Victoire-Adélaïde a écrit:
néanmoins, je ne vois pas pourquoi Catherine avait à redouter cet ouvrage, alors que la noblesse russe savait pourquoi son époux avait disparu. Ce livre est-il si cruel?
Disons que Catherine II entretenait son
image, et notamment en France. Elle se voulait être l'amie des philosophes. Et toute cette histoire n'allait pas vraiment dans le sens de sa
posture politique.
On sait combien elle souhaitait se rapprocher des grandes figures des Lumières.
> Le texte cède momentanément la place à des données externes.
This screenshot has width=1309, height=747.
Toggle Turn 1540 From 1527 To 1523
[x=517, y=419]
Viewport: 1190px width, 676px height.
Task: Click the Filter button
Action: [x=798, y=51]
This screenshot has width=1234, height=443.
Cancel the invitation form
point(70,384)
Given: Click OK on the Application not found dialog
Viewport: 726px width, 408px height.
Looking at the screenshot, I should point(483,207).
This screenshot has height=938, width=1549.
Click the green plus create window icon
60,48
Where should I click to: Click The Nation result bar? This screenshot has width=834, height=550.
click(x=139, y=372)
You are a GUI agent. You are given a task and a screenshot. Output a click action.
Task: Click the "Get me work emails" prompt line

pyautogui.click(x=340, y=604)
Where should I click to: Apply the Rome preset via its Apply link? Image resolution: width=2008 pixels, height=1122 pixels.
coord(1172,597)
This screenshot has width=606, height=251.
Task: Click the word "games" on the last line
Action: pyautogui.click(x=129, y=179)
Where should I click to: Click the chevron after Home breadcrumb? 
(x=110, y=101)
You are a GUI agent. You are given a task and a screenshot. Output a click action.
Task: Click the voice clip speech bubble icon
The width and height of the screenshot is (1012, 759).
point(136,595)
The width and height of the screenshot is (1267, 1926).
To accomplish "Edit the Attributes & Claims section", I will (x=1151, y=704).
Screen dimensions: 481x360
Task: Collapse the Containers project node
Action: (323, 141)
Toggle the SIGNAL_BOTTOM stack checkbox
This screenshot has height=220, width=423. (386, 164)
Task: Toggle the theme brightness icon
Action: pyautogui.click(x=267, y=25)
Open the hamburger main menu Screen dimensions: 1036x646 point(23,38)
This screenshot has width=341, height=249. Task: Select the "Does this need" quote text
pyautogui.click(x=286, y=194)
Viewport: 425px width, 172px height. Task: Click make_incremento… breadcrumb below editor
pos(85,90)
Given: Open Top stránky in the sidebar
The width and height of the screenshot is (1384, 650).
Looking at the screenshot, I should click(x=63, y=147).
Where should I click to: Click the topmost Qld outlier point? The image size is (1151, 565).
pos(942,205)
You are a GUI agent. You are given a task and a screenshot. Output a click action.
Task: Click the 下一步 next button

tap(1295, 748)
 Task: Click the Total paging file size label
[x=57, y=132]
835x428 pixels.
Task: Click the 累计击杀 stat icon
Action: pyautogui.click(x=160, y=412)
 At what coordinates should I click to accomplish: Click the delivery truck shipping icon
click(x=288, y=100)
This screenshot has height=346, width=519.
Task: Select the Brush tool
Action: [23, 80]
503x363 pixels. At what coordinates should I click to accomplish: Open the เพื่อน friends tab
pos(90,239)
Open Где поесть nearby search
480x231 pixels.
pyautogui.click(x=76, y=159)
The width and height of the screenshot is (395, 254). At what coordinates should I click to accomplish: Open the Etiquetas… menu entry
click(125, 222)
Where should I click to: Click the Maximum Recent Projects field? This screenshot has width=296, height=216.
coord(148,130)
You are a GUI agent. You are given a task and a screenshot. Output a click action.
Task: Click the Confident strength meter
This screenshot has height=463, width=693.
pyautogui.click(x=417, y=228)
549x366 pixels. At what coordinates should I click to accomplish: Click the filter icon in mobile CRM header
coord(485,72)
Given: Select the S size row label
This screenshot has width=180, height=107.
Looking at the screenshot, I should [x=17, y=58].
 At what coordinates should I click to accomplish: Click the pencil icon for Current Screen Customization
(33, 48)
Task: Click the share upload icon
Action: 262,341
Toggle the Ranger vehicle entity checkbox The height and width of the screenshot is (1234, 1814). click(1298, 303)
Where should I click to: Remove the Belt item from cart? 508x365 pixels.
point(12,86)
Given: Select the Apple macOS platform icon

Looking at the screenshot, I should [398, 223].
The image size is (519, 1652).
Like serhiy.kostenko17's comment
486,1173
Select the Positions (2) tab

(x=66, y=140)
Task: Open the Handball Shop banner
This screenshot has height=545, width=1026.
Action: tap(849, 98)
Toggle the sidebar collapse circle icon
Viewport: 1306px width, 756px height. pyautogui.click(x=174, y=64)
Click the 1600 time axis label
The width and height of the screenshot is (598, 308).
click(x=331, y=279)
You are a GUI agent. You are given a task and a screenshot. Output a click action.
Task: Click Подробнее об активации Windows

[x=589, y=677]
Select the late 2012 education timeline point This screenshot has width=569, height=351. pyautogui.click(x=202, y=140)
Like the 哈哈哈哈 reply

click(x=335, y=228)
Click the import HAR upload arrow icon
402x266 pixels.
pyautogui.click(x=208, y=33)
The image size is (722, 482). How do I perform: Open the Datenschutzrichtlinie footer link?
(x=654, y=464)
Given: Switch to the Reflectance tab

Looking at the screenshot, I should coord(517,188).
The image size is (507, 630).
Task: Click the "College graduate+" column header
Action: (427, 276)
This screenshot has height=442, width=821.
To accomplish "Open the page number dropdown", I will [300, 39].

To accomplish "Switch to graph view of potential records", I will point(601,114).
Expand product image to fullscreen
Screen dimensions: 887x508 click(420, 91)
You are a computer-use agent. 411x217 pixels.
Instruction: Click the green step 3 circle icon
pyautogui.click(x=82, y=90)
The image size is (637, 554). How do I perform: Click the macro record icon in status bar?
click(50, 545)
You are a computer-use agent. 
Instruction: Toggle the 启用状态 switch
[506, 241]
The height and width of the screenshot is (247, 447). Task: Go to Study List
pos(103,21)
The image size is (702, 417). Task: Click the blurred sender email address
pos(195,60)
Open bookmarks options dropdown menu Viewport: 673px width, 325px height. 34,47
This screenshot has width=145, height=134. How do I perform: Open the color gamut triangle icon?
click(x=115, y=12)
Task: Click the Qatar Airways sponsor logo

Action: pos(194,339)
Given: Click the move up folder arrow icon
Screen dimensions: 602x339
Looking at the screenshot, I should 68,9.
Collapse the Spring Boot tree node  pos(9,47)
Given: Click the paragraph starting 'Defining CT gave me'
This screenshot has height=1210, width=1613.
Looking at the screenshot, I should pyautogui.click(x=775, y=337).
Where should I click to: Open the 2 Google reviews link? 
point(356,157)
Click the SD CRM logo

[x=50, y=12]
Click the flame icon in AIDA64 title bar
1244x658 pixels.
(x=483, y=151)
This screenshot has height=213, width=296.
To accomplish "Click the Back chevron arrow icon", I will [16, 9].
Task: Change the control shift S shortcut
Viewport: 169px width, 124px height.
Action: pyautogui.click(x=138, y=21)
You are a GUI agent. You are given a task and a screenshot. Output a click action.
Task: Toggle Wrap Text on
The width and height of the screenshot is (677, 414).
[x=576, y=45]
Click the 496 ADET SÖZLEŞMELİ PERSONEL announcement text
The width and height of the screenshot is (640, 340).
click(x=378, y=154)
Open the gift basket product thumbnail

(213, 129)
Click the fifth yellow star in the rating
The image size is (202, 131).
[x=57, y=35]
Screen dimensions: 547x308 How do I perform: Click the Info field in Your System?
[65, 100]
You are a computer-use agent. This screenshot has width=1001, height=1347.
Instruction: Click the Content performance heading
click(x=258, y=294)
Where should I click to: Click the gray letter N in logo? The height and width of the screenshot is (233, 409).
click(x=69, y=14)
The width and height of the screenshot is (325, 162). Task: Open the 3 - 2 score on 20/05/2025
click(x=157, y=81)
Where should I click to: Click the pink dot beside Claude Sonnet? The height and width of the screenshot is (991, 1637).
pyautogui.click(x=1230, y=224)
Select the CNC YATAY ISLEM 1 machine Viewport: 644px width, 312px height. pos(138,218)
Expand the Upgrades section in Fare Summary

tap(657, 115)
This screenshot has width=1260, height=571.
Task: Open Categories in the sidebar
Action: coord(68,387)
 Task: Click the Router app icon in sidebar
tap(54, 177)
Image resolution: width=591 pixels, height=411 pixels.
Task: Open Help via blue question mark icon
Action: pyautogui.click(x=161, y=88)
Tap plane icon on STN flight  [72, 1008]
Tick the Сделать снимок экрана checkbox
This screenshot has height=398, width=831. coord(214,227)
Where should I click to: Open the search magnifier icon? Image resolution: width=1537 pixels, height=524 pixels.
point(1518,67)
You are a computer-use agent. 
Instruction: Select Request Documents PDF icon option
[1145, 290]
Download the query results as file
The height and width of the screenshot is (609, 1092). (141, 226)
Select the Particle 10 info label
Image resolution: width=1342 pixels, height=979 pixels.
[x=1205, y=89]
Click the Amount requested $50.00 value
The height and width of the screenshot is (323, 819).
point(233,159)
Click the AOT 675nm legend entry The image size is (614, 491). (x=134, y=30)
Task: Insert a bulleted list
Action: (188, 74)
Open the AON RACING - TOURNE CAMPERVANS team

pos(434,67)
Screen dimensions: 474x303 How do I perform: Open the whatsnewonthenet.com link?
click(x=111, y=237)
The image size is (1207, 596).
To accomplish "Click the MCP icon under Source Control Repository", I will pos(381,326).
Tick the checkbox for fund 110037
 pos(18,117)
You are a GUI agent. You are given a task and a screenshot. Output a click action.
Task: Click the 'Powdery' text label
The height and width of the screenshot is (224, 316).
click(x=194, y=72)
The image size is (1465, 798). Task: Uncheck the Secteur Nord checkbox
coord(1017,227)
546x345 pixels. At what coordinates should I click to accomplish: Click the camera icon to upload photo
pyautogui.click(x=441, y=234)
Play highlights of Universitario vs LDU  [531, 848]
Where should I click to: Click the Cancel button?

Et ils n'étaient pas tout à fait dupes.
Ainsi, à peine montée sur le trône, elle invite d'Alembert à venir s'occuper de l'éducation de l'héritier Paul.
Dans une lettre à Voltaire, et faisant allusion à la mort de Pierre III, d'Alembert explique son refus par un : "
Je suis trop sensible aux hémorroïdes, et elles sont trop sérieuses dans ce pays".
On sait aussi que Rousseau refusa une invitation.
De même, elle propose d'installer une imprimerie à Riga pour faciliter la publication de l'Encyclopédie, elle soutient financièrement Diderot (rachat de sa bibliothèque en lui en laissant disposition à vie avec, en prime, une pension annuelle comme bibliothécaire etc.
La
consécration morale ou
éclairée de l'époque est l'amitié de Voltaire.
L'impératrice lui fait de nombreux appels du pied, comme aux autres philosophes, notamment pour
asseoir sa politique de réformes.
Elle sait le flatter dans le goût qu'il a d'entretenir une correspondance avec les têtes couronnées.
Plus concrètement, elle accordera aussi une aide matérielle à Madame Callas...
Bref, elle fait tout son possible pour attirer auprès d'elle tous ces grands penseurs, ou pour se déclarer leur amie.
Vraies/fausses bonnes intentions, avec succès ou non, cette trouble histoire de la
disparition de son mari faisait tout de même un peu tâche dans cette grande campagne de relations publiques.
J'imagine qu'elle ne souhaitait tout simplement pas
remuer le couteau dans la plaie.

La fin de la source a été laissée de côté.